Since the attached CrA cage is bulky it could significantly modify the structural dynamics of the Y2R-NPY complex. Were any MD simulations performed on the Y2R-NPY complex in the absence of the CrA cage? Simulations or at least a comparison of the experimental Y2R-NPY complex and representative structures from the MD simulations would be needed to strengthen the usability of the Y2R-A202C-CrA construct as a model system to study the structural dynamics of the native Y2R-NPY complex.
To help the interpretation of the (missing) spectra, several independent relatively long (500 ns) MD simulations were performed, where the first 100 ns (equilibration) were not analyzed. Please include some representative (Y2R or NPY binding site RMSD vs time) data to support this protocol. I would advise to attach this and possibly some other data as supplement to the manuscript. In paragraph 2.4 less speculations about NPY contacts are given. Would increasing the number of contacting residues not change this observation? In this paragraph it is speculated that not all receptors are occupied by NPY. Could a higher than 2x molar excess concentration of NPY be used to decrease this effect?
Different contact sites were characterized using the 3 most frequently “touched” residues. For NPY as a single contact site, 3 out of the 37 residues seem to be not enough. I understand that increasing the number of residues would make assignation ore complicated. Could a residence time/contact probability threshold be used to define the “contact residues” in such a way, that their number might be different for distinct contact sites? Please include all residues identified within all contact sites in the supplement (possibly with a quantitative descriptor), to be able to see if the 3 residue reduction is valid.
Please explain why 8.5 Å distance definition was used for contact definition. Being xenon inside the CrA cage, this distance seem to be quite low. Does it have any spectroscopy reason? Were hydrogen or only heavy atom distances used to define contact?
Some final remarks:
How was the 36th (TYC) residue of NPY handled in the MD simulations?

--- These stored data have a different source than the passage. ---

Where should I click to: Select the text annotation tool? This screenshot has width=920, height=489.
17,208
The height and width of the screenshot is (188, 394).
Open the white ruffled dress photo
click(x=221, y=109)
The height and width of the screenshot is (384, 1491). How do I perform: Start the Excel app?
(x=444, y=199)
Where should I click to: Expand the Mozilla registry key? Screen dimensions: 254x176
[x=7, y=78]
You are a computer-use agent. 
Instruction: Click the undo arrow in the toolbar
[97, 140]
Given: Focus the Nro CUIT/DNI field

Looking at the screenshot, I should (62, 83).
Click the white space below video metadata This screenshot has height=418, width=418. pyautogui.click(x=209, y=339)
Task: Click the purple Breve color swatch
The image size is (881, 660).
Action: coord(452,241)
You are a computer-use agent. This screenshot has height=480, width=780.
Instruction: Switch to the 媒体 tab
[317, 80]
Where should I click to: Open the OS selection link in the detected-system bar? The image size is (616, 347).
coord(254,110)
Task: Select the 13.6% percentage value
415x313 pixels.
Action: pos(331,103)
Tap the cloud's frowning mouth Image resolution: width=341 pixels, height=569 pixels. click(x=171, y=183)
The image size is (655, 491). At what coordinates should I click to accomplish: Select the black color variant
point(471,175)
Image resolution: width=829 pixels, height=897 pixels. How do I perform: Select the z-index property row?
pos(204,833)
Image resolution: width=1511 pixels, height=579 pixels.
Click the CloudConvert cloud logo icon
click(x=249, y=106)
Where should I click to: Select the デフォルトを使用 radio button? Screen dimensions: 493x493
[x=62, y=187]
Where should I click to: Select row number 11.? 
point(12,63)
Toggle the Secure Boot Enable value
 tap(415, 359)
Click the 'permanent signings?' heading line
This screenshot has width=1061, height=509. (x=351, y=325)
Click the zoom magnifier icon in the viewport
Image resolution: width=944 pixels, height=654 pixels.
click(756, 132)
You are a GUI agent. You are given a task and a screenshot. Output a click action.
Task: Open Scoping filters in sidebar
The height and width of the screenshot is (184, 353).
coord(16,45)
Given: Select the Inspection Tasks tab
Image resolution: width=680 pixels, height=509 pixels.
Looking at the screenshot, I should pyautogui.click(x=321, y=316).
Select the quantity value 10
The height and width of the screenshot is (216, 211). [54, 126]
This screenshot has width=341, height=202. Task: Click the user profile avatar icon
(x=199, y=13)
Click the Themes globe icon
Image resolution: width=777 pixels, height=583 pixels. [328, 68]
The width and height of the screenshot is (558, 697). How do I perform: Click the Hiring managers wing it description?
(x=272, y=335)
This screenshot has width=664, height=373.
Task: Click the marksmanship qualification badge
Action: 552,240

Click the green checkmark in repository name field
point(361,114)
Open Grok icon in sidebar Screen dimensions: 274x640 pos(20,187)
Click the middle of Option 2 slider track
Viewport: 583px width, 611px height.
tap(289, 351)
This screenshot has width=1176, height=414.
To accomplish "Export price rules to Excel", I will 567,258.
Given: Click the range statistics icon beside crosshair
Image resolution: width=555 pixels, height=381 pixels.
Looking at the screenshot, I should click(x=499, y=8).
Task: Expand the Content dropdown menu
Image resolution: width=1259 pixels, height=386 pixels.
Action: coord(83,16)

Please include the “boundary” distance used to create the simulation box.
Please include a reference about the unstructured nature of the ECL2 loop.
Please explain why linear approximation is not valid for resonance 3 with the largest amplitude.
Please correct some missing and extra spaces in the text.
Author Response
see attached file
Author Response File: Author Response.pdf
Round 2
Reviewer 1 Report
It can be published
Reviewer 2 Report
Thank you for the additional work, which was put into the revised version!